Стараясь ступать как можно тише, я подошел к столу, подобно брошенному ребенку, привлеченному струйкой, поднимающейся над черно-белыми деревьями, так же тихо выдвинул деревянный стул и забрался коленями на его плетеное сиденье. После этого я не улыбнулся, как обычно, очарованный зрелищем, и не принюхался, подобно огромному кролику, машинально идущему на запах испуганного ребенка, не вытянул толстенький указательный палец и не погрузил его в то густое тепло, которым жареное блюдо обычно окутывало слишком горячую на ощупь тарелку. Все произошло в точности наоборот. Я подался назад и сел прямо, точно так же застыв при виде груды на тарелке, как и при виде полного бедра в шелковом чулке, на которое наткнулся лишь несколько минут назад.

Лягушачьи лапки! Ну да! Кто бы мог поверить в столь жестокое и гибельное совпадение, в такой вопиющий удар по уже расстроенным чувствам маленького ребенка? И каким образом все эти полупрозрачные половинки лягушек, поразительно напоминавшие второпях приготовленное соте из крошечных человечков, разрубленных напополам вдоль талии, оказались на этой белой тарелке, горячие и готовые к употреблению?
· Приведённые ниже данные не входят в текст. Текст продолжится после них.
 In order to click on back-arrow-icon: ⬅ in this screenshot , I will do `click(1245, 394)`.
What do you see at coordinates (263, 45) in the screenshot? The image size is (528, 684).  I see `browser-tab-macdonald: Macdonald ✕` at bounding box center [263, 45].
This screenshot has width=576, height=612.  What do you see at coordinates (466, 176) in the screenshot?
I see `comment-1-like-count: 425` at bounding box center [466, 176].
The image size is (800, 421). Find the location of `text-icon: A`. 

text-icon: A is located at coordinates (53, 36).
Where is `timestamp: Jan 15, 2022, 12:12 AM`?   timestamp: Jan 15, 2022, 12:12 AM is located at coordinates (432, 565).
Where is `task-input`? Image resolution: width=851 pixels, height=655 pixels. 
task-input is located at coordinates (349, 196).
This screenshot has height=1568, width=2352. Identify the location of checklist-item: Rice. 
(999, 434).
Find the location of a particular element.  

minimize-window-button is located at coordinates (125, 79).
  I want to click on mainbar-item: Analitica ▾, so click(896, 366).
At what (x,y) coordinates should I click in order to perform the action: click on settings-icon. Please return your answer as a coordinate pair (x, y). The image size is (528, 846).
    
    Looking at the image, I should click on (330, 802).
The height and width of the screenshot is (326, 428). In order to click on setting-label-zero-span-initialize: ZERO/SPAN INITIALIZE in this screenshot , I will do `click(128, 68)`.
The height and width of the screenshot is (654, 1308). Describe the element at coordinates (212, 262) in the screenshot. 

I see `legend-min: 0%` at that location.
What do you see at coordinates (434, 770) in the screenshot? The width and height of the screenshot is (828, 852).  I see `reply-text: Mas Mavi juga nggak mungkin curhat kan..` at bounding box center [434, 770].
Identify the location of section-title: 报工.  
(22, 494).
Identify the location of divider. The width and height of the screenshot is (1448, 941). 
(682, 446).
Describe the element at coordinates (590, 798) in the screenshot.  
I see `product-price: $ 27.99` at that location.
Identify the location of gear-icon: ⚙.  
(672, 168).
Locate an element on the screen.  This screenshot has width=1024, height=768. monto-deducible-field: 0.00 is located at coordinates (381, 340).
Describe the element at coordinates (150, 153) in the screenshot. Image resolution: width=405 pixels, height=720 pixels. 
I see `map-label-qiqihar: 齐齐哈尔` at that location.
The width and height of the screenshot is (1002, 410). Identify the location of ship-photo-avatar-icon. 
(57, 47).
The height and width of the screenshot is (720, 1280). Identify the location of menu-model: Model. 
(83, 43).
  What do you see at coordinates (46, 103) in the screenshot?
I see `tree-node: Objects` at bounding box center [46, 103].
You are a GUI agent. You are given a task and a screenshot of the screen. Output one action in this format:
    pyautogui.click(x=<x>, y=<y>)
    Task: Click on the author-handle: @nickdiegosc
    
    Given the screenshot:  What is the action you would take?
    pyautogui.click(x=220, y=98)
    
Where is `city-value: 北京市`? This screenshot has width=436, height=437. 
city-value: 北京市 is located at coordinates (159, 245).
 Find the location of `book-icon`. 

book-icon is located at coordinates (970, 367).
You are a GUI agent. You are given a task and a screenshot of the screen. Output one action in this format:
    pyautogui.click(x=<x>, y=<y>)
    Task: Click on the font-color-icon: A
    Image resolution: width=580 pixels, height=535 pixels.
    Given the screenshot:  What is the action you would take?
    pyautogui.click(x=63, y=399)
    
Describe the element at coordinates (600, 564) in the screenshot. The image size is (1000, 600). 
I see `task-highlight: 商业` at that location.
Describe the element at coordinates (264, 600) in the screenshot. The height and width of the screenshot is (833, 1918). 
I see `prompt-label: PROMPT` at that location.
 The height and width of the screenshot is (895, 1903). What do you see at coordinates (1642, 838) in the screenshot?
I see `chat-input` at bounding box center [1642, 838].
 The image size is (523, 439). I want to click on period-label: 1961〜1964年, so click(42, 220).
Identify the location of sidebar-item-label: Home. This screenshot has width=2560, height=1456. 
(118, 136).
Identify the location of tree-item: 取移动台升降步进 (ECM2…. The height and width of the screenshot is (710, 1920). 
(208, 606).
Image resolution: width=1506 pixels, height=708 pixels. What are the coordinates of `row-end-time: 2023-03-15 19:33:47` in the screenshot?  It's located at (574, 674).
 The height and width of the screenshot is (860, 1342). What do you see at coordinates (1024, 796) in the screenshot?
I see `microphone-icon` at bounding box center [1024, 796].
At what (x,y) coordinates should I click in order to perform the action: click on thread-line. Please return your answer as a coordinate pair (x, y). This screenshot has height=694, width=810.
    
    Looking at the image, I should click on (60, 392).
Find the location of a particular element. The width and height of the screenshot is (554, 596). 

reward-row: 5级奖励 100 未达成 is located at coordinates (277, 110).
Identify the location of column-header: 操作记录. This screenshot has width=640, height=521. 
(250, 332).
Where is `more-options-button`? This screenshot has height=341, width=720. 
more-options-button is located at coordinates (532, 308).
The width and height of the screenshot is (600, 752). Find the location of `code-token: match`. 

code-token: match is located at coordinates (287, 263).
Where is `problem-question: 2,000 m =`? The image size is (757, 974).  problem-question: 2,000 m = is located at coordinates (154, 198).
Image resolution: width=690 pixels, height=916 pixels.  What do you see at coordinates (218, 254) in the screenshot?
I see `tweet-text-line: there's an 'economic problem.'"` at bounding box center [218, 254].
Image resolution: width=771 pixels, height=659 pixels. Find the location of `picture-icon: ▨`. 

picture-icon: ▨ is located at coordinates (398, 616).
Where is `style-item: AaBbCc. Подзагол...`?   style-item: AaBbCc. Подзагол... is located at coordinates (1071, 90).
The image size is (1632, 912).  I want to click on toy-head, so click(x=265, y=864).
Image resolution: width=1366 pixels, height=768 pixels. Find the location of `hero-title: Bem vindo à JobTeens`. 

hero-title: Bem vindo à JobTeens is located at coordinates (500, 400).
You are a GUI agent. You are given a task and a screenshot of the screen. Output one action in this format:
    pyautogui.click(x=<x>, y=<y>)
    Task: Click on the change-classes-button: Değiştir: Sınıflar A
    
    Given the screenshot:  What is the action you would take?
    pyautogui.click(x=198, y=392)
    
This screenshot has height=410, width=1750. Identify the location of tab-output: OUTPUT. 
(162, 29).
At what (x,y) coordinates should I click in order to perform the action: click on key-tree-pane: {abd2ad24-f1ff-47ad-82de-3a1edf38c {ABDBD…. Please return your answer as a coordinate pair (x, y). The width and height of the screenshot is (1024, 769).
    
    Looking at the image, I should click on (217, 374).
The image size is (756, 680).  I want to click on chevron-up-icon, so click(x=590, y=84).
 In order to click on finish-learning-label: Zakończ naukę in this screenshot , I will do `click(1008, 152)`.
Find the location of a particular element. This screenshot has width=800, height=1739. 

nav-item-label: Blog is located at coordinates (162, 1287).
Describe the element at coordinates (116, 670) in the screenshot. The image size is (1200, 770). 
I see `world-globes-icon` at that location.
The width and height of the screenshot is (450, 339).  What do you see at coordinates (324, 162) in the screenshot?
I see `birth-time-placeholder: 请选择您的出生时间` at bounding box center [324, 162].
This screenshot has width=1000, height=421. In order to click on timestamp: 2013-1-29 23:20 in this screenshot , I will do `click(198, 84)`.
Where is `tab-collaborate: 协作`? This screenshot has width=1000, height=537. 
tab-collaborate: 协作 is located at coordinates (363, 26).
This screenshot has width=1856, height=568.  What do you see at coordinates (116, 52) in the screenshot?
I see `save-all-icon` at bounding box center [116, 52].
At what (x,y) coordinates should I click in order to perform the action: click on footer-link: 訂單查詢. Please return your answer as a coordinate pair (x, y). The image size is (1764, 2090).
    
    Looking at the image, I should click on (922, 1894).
Конечно, во всем виноват Папа! Кто еще мог разграбить мои лягушачьи пруды, с такой же радостью шлепая по холодному илу, с какой сбивал кисти омелы с голых веток серебристых тополей? Кто еще мог наловить столько бедных лягушек, чтобы преподнести их в качестве особенного подарка к столу молодого графа? Только Папа. Кто же еще? Правда, я был глубоко тронут тем, что Мама использовала чеснок и оливковое масло для приготовления моих убиенных лягушек. Но при виде стольких разделанных тушек мне едва удалось сдержать слезы, гневные возгласы и судорожные рыдания, которые могли вытолкнуть наружу могущественного Армана. Какое ужасное зрелище предстало бы тогда его выпученным очам, и как жалобно заквакал бы мой бедный лягух!

Хорошо, что хоть до этого не дошло. Когда мне показалось, что я больше не выдержу, не в силах перебороть подступающую тошноту и дрожь, которая уже грозила полностью овладеть мною с головы до пят, мне на помощь, как всегда, пришла дорогая Мама, подняв меня со стула и заключив в свои теплые, пахнущие мукой объятия.